What's a Sewn Runner? Aka Sling




What's a Sewn Runner? Aka Sling

What’s a Sewn Runner?

A sewn runner, aka a "sewn sling" or "sewn webbing," is an essential piece of climbing equipment made from a length of webbing, sewn together to form a continuous loop. Runners are commonly used in climbing and mountaineering for anchoring, extending protection placements, and creating equalized anchors.

Here’s a closer look:

Construction: sewn runners are made from webbing, which can be nylon or Dyneema (aka Spectra or UHMWPE). The webbing is typically stitched together using high-strength thread to form a durable and secure loop. The stitching is done in a bar-tack* pattern, which provides strength and durability.

Types of Webbing

Nylon: known for its durability and flexibility, makes it a popular choice for climbers.
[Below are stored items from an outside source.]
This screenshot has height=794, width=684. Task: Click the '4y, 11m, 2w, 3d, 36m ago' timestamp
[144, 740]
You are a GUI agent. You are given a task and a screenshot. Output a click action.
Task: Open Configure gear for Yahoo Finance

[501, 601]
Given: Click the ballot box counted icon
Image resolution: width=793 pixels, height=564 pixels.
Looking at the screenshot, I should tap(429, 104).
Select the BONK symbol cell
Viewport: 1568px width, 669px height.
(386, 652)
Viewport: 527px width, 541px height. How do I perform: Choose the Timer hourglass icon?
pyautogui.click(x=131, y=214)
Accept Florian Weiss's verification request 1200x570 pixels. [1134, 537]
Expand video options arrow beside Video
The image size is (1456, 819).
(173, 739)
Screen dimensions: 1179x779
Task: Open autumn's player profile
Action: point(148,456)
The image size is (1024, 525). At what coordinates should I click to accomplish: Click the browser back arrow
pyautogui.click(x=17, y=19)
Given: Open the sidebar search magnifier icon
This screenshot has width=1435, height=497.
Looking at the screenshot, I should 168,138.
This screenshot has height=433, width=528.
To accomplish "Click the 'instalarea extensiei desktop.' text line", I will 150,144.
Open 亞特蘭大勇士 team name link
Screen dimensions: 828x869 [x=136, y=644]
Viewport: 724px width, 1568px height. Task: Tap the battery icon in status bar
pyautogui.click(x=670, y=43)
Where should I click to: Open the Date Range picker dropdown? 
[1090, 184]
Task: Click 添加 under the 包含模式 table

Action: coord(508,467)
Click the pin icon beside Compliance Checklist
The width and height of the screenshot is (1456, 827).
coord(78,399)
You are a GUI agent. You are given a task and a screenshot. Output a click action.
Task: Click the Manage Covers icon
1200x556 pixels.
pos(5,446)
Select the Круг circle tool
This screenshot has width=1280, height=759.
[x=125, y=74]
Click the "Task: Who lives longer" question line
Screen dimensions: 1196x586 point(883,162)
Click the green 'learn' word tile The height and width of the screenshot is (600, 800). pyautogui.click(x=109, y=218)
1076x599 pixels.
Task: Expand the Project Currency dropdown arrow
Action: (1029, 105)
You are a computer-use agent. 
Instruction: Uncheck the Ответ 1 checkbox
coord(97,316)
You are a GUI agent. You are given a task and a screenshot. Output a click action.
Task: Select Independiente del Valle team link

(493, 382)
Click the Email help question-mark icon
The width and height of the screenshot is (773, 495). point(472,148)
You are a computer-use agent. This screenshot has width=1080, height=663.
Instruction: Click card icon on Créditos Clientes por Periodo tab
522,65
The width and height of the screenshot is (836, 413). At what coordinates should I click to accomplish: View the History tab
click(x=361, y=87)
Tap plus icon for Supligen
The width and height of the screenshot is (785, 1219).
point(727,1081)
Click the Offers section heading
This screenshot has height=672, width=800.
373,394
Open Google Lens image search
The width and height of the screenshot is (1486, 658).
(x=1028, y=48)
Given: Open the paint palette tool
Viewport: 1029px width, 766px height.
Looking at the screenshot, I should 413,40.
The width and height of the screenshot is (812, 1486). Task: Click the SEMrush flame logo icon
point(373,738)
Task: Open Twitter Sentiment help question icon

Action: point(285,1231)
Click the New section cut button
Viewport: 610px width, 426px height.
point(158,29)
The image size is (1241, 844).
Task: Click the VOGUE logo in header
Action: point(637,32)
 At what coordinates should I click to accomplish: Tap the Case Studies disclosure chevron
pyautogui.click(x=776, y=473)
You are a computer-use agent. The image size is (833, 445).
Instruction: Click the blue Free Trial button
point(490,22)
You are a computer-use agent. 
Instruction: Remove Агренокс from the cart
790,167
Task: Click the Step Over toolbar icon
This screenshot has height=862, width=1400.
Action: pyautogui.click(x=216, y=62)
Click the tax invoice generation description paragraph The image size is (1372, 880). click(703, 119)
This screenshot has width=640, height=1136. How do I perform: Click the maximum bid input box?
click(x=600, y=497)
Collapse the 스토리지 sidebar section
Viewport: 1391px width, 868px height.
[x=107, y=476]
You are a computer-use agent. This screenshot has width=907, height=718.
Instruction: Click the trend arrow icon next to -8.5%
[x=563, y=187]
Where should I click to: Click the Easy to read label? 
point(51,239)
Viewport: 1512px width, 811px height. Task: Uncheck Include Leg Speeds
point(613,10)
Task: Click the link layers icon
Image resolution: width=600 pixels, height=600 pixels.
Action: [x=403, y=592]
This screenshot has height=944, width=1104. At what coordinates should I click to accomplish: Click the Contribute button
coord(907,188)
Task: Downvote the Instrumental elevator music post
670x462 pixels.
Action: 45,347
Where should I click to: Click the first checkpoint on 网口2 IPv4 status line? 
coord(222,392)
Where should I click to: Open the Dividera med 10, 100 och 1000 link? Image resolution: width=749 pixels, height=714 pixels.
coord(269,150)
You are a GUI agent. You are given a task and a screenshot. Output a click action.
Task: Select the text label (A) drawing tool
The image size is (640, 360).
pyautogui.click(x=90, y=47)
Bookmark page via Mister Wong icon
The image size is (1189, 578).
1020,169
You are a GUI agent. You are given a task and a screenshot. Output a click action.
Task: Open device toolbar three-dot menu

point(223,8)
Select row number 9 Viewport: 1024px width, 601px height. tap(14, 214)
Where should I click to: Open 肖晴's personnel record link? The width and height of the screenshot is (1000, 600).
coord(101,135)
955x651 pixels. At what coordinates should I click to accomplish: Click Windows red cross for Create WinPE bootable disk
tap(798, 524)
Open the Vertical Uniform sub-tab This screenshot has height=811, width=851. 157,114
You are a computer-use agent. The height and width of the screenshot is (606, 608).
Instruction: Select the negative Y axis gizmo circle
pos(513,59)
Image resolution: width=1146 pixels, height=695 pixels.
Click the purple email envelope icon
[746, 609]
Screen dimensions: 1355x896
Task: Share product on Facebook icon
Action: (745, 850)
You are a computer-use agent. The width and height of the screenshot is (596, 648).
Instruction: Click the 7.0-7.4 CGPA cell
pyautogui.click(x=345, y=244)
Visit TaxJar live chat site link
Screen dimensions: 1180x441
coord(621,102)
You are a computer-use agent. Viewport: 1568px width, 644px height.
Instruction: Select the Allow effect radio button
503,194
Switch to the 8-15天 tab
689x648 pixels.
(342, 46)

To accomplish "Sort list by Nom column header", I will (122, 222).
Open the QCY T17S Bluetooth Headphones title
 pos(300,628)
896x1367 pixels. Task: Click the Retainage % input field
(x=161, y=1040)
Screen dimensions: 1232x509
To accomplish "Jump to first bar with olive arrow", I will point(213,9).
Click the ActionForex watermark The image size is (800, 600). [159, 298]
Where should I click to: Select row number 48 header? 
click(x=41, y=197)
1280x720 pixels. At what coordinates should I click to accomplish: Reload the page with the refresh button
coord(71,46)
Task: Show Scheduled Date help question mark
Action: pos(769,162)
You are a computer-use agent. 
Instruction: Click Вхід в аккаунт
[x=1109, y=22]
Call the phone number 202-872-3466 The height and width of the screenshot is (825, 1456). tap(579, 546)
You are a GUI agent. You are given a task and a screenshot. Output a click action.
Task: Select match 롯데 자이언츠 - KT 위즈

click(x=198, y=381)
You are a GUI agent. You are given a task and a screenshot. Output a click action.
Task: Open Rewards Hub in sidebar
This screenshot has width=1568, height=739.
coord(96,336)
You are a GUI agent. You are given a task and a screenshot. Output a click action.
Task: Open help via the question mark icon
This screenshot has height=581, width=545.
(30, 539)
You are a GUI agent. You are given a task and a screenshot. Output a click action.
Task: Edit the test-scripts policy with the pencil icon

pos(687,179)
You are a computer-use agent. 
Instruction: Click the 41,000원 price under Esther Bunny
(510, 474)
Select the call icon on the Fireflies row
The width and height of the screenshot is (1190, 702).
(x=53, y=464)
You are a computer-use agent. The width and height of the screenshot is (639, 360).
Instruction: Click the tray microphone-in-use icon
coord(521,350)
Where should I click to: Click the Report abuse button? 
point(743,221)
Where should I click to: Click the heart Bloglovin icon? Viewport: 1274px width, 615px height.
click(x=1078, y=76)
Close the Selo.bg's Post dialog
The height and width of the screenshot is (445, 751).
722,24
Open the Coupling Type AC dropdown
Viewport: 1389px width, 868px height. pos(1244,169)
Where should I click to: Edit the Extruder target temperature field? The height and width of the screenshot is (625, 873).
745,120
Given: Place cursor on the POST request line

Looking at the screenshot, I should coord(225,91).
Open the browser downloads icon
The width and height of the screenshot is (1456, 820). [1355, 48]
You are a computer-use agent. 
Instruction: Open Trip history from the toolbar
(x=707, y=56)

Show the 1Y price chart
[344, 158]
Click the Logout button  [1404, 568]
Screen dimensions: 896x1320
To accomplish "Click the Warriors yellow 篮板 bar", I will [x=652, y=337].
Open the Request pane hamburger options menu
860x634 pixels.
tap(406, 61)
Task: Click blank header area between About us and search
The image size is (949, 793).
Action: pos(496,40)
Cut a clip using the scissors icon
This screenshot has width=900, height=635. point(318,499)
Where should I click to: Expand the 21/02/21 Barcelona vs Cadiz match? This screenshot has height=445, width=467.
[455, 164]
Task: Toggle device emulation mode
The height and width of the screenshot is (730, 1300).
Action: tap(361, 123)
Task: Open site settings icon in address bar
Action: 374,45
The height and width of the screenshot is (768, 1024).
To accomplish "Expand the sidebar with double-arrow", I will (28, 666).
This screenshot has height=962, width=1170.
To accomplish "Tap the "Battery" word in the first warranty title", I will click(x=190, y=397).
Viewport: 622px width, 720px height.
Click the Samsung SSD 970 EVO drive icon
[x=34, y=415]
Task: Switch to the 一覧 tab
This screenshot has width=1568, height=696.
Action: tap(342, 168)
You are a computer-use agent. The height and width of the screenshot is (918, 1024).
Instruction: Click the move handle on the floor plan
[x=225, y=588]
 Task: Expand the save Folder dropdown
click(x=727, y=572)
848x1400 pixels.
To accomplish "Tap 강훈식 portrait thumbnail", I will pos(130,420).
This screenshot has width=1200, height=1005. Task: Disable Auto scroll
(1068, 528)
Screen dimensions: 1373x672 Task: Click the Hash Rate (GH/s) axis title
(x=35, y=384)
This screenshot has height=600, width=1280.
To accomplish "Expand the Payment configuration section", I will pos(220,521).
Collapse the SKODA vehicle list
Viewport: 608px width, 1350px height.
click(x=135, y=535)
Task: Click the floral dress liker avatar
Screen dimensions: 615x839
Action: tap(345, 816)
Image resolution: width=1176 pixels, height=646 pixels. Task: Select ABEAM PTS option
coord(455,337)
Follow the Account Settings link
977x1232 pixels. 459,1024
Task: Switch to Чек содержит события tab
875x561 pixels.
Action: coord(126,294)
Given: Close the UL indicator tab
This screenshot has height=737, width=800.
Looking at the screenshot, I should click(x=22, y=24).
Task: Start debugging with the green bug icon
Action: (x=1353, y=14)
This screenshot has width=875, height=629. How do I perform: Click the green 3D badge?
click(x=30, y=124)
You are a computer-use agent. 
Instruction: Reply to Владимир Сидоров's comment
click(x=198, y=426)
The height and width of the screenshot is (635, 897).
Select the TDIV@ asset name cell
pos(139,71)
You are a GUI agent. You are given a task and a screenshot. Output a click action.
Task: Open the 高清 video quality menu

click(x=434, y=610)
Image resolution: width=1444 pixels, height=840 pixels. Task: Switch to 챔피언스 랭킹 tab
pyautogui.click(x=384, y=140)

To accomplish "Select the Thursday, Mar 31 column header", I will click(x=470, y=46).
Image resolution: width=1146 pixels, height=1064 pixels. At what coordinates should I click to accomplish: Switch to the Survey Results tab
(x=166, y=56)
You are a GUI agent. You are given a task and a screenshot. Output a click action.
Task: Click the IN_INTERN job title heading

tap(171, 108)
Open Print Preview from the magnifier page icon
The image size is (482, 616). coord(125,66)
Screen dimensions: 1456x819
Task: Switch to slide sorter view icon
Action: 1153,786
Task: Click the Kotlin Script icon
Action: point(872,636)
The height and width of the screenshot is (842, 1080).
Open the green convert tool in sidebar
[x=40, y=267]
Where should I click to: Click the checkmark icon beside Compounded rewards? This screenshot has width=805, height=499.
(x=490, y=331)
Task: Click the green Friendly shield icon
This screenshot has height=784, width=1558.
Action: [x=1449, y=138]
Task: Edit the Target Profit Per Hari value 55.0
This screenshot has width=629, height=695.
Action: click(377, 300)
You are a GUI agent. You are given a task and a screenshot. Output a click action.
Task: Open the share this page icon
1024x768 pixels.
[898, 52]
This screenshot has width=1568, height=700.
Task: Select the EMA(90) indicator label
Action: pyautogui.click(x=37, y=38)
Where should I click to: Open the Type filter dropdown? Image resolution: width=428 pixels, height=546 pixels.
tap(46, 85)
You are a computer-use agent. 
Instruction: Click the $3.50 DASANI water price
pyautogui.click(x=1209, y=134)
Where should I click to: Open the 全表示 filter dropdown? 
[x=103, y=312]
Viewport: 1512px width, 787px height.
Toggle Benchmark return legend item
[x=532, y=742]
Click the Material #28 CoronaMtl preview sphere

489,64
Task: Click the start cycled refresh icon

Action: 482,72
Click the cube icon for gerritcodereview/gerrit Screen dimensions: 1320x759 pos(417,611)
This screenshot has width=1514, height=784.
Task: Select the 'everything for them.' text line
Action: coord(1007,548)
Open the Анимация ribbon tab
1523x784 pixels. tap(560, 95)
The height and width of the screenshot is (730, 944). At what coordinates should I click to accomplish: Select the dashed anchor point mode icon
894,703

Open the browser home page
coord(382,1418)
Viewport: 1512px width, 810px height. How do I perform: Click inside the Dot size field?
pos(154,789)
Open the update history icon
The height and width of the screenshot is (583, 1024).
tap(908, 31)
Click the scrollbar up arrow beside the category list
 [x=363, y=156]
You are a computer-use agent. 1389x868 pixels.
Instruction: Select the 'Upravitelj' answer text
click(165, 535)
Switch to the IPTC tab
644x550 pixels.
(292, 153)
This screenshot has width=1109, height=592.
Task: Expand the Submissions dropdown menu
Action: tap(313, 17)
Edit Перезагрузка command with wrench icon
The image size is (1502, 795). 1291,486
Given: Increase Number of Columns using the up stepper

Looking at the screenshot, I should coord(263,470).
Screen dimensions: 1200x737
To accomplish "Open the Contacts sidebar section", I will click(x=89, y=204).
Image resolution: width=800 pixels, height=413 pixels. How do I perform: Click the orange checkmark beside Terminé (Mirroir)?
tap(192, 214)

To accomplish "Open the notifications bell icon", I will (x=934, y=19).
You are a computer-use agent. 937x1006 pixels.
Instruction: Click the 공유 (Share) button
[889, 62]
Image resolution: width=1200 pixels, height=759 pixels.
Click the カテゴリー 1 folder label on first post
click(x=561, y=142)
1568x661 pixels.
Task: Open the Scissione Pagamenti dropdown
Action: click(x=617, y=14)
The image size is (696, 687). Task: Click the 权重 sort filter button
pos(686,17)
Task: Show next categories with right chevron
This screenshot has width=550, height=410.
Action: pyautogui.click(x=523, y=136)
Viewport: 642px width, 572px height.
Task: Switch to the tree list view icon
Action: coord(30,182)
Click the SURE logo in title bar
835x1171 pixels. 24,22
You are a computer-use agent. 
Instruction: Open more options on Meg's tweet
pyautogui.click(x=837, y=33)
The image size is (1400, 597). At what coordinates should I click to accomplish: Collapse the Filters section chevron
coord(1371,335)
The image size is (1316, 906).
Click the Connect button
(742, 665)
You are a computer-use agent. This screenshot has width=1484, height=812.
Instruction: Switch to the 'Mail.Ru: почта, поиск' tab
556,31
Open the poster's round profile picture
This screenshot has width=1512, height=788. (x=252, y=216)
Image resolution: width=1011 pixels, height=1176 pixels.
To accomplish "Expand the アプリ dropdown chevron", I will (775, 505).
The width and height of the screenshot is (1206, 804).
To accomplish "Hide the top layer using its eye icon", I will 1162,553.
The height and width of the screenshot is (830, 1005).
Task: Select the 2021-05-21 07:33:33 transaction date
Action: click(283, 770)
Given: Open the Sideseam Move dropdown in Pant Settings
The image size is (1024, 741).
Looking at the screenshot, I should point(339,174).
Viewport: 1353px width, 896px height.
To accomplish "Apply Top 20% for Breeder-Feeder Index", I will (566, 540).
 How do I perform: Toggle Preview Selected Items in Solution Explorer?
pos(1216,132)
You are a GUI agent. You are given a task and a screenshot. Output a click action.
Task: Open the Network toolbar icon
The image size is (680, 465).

It’s slightly elastic and the bit of stretch in it helps to absorb some of the forces during a fall. Nylon is also heavier and bulkier compared to Dyneema.

Dyneema (Spectra, UHMWPE): is lightweight and incredibly strong for its weight, making it ideal if you want to reduce the weight of your gear. Dyneema has very little stretch, so it transmits forces more directly. It can also be less resistant to abrasion and UV degradation compared to nylon.


Anchors: sewn runners are used to build climbing anchors by threading them through natural features or around artificial anchors, creating a secure point to attach the climbing rope.

Extending Protection: they’re often used to extend the placement of protection, such as cams or nuts, to reduce rope drag and prevent gear from being dislodged.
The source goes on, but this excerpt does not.